Tested by building: a 6-model bake-off on a real audit task in one day.

MVP scope (v1)

  • Generic task config (YAML — system prompt + scoring rubric per task)
  • 4 cross-cloud judge providers: Grok, Anthropic Claude, OpenAI GPT, Google Gemini
  • 2 scoring modes: LLM-judge + substring match
  • Bake-off N judges on the same task + bootstrap CI 95%
  • CLI + Python API

→ Ship narrow and deep, defer breadth.

Headline design principle — “Scorer = LLM-judge by default”

The original v0 used strict substring match: pass if the output contains the expected key_quote_substr.

The triggering event: Grok 4.3 on holdout-99 scored 79.8% strict. Re-checking 20 “failures” with an LLM-judge: 19/20 were valid alternate findings. Real accuracy = 99.0%.

→ Multi-valid-output tasks (audit, summarization, translation) require LLM-judge scoring. Strict matching masks true performance.

→ Eval-Framework v1 default scorer = mode: llm_judge with the rubric in the task config.

Outcome measured (smoke task: Knowledge-Audit)

Pre-Eval-FrameworkPost-Eval-Framework
”Haiku verifier OK” (guess)Haiku as direct auditor = 13% accuracy ⚠️
Production: 4B + Haiku hybrid ~80%Production: Grok 4.3 = 99% verified
Cost: $0.15/moCost: $1.80/mo (acceptable)
Decision time: weeksDecision time: 1 day

Take-aways for other PMs

  1. An eval framework is a “measurement system” for AI features. Same role as A/B test infra for web.
  2. Build narrow first — one task (audit) → ship → then extend to more tasks (Mail-Assistant, Voice-Assistant).
  3. Scorer matters more than judge model. Strict substring = artifact-prone. LLM-judge = expensive but accurate.
  4. Statistical CI (bootstrap 1000 resamples) = essential. A single accuracy number is misleading.
  5. Reusability ≠ refactor-first. Copy-paste 2 projects → extract patterns → DRY (lazy abstraction).

Repo + next

Code: personal repo (private).

Roadmap:

  • Apply Eval-Framework to Personal-RAG (retrieval quality eval) — top priority because Personal-RAG serves other projects
  • Mail-Assistant inbox classification eval
  • Voice-Assistant tool-use accuracy
  • Promptfoo CI integration (deferred)

→ Sequence: Personal-RAG → Mail-Assistant → Voice-Assistant → Mac-Translator.

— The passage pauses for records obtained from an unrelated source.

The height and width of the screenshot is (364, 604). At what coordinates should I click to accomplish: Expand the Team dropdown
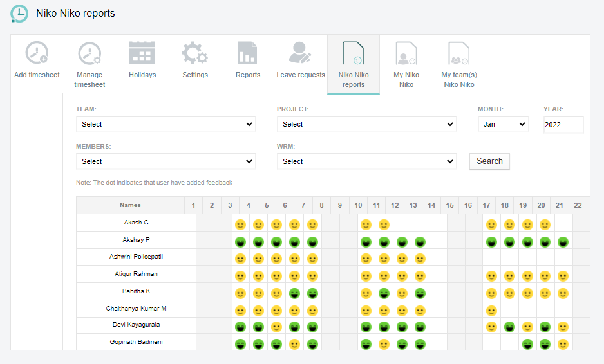pos(165,124)
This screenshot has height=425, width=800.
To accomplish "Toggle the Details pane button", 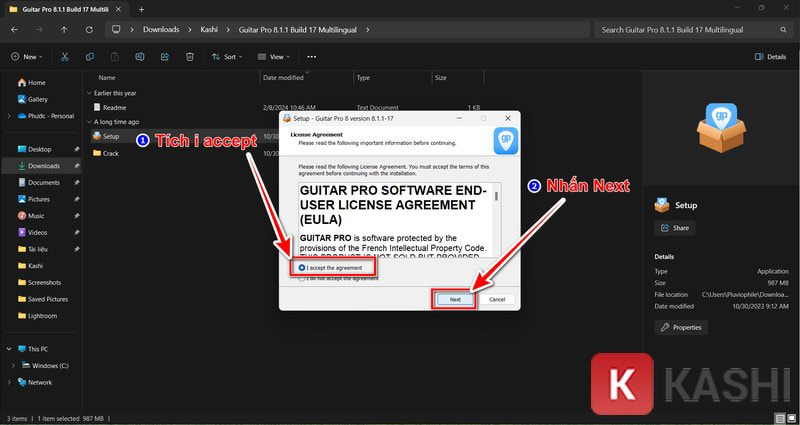I will click(769, 57).
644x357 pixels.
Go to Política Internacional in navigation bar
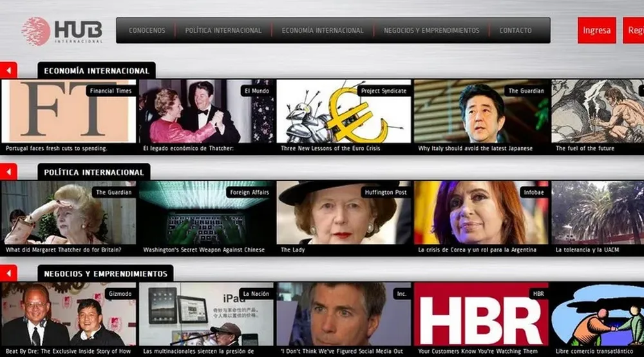[223, 30]
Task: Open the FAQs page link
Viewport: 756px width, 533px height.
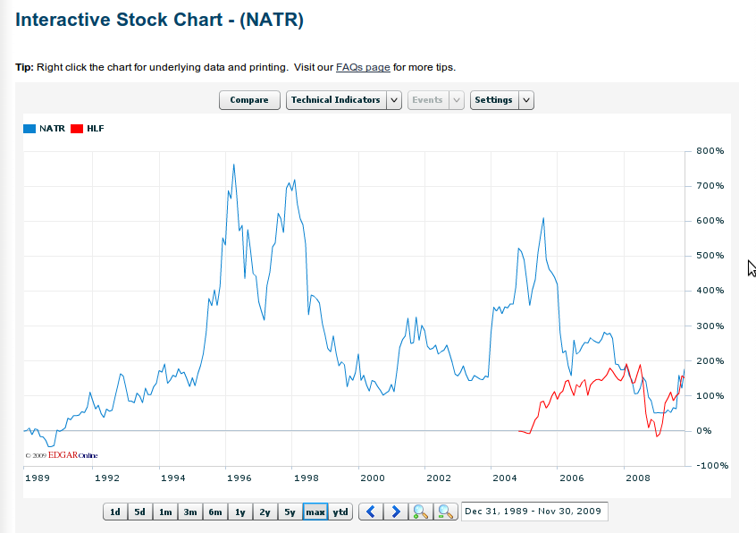Action: (x=363, y=67)
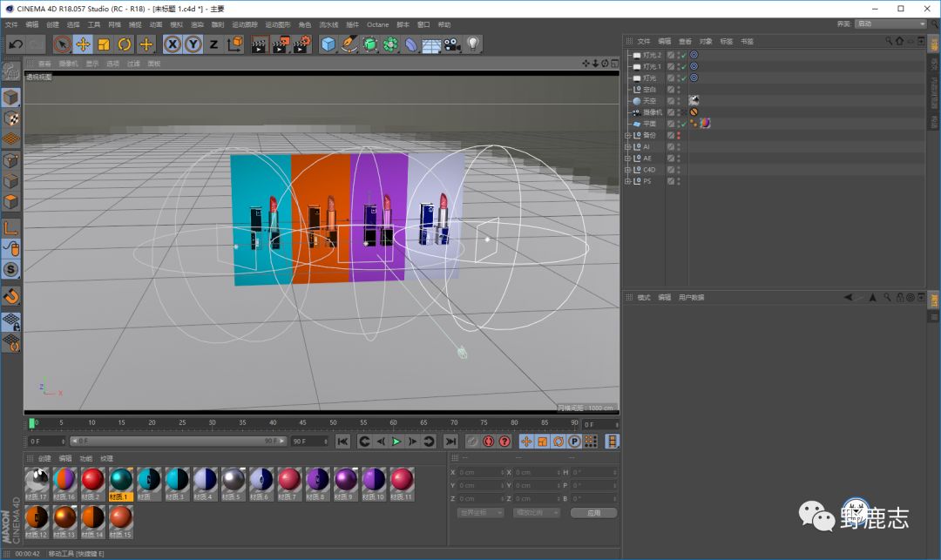Add a Cube primitive object
The width and height of the screenshot is (941, 560).
point(328,44)
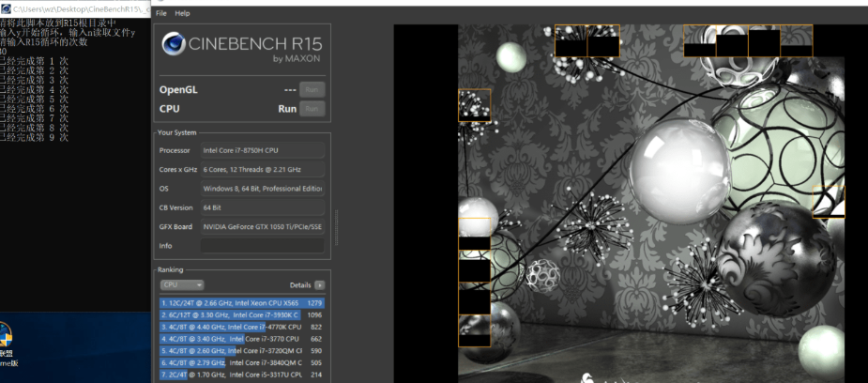This screenshot has height=383, width=868.
Task: Click the GFX Board field showing GTX 1050 Ti
Action: [262, 226]
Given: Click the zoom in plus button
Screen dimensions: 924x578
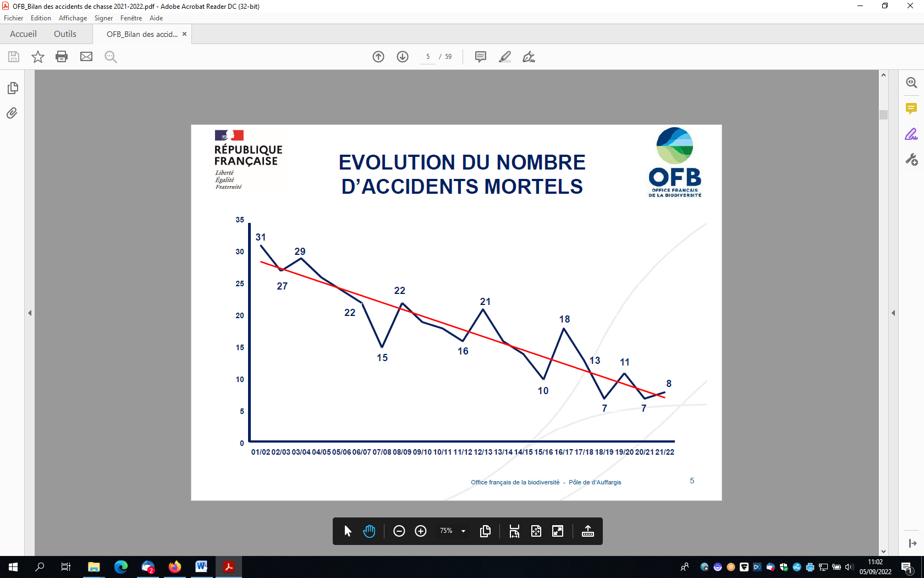Looking at the screenshot, I should [x=421, y=531].
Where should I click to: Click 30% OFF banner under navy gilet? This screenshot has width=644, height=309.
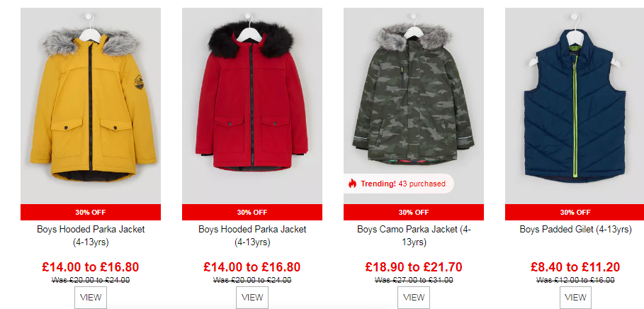pos(575,213)
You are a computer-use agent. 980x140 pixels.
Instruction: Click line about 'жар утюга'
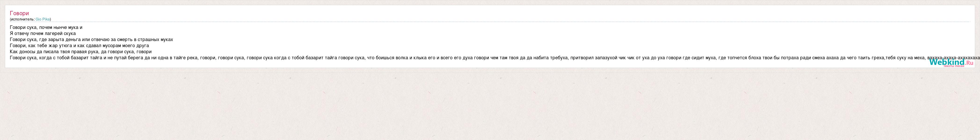pos(79,46)
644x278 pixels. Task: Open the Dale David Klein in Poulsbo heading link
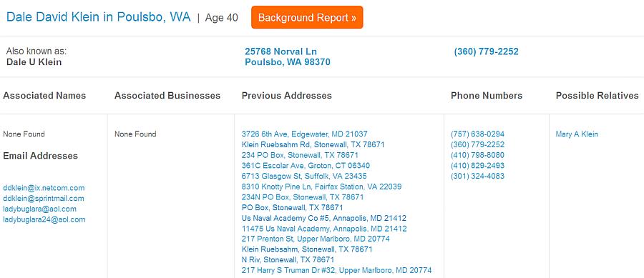[x=99, y=17]
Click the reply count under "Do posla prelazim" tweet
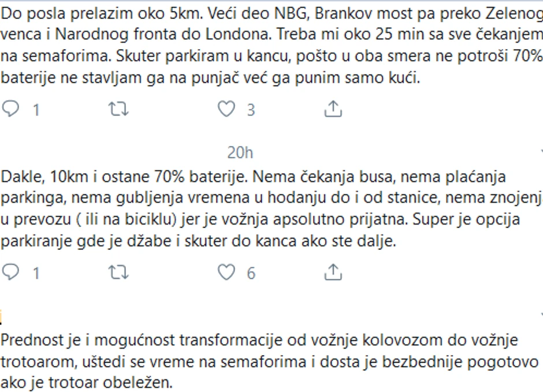 tap(36, 110)
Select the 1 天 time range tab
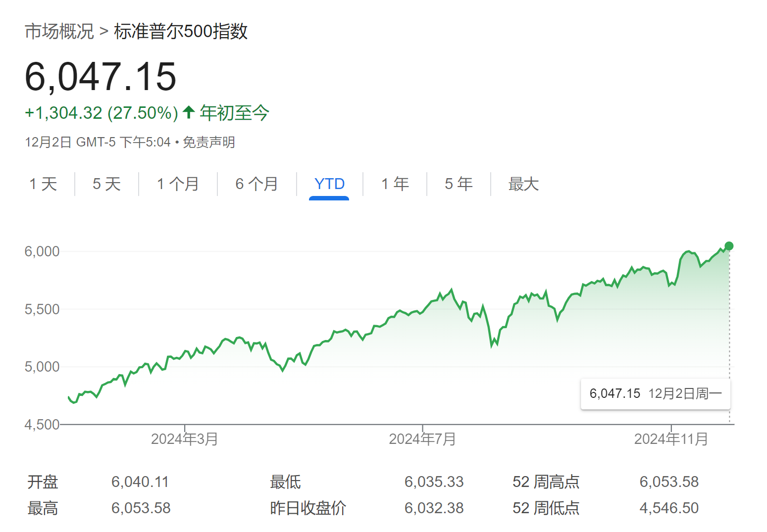Image resolution: width=767 pixels, height=532 pixels. (x=43, y=184)

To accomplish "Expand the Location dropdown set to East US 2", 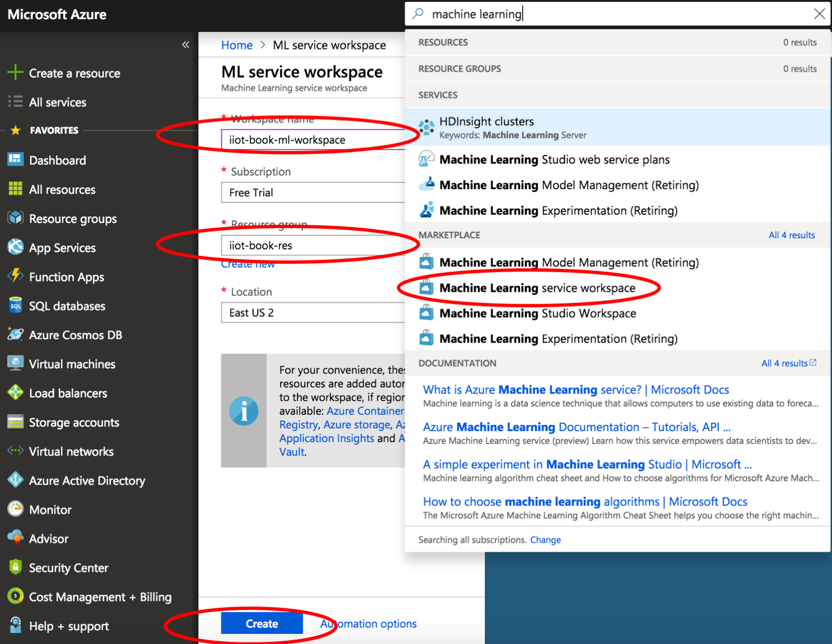I will click(313, 312).
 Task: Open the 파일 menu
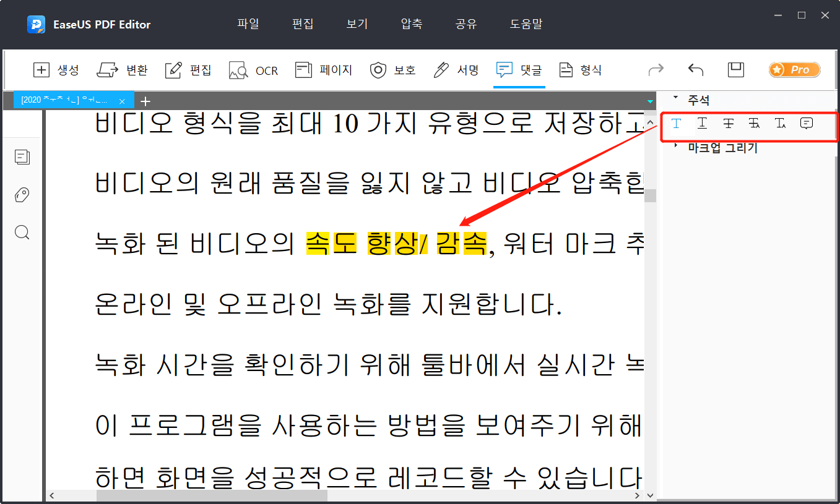[248, 24]
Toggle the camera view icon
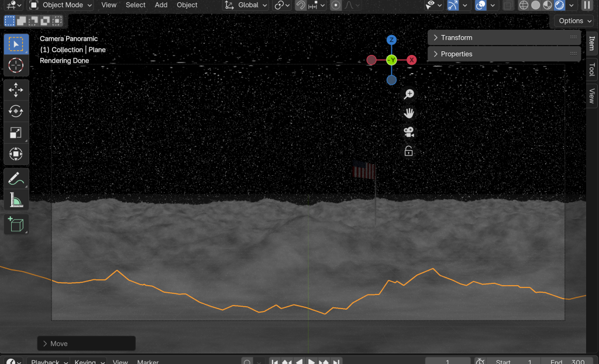This screenshot has width=599, height=364. pos(409,132)

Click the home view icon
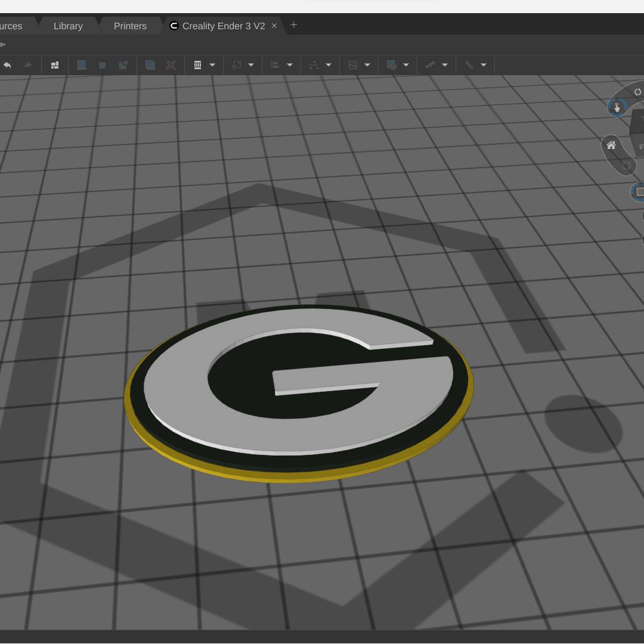[x=611, y=145]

Eval framework for Enterprise?

The same eval pattern scales up to enterprise tasks: KYC document extraction accuracy, contract clause classification, chatbot intent matching, claim summarization fidelity. Each task is defined by a single config file (system prompt + scoring rubric + eval set) + a bake-off across models on the company’s real product corpus.

Additional capabilities at enterprise scale: drift monitoring cron + Slack/email alerts when production regresses past a threshold, cost-quality frontier mapping for budget approval, audit trail per eval run for compliance.